§ **WHAT THE TASK ASKS**: Reproduce every line of the following items verbatim, omitting the pictures from your output.

=== EXTRACTED RECORDS ===

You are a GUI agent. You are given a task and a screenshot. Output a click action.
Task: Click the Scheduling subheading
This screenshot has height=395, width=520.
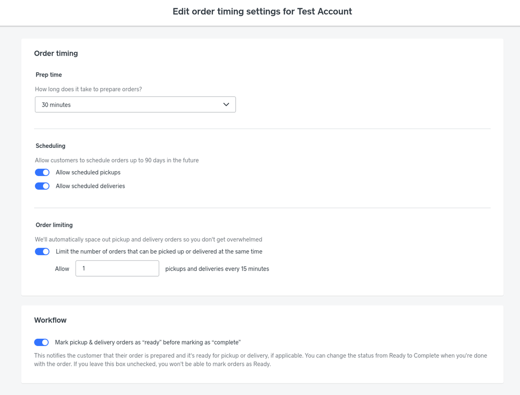50,146
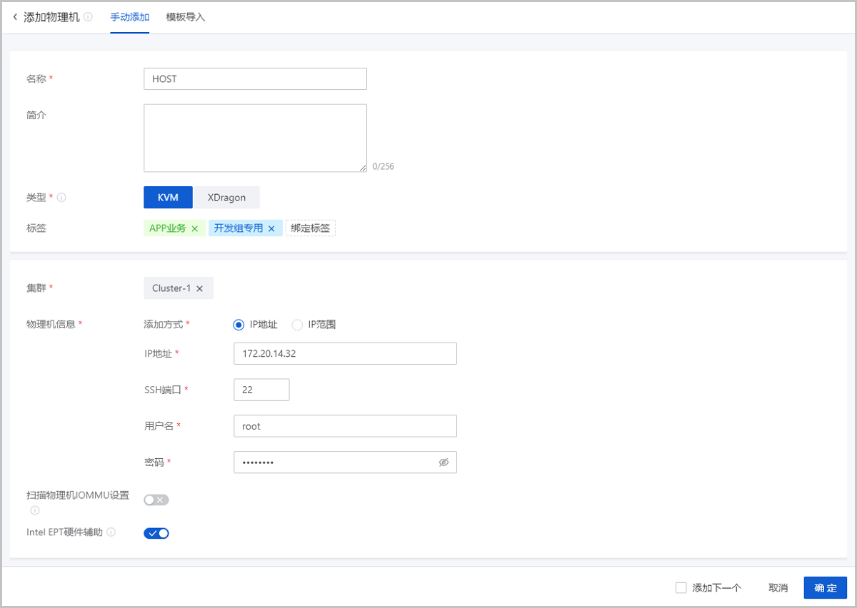The height and width of the screenshot is (608, 857).
Task: Click info icon under 扫描物理机IOMMU设置
Action: tap(35, 510)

===

§ **FULL SOLUTION**:
You are a GUI agent. You are given a task and a screenshot. Output a click action.
Task: Click the Scheduling subheading
This screenshot has height=395, width=520.
50,146
The height and width of the screenshot is (608, 857).
Task: Click info icon under 扫描物理机IOMMU设置
Action: tap(35, 510)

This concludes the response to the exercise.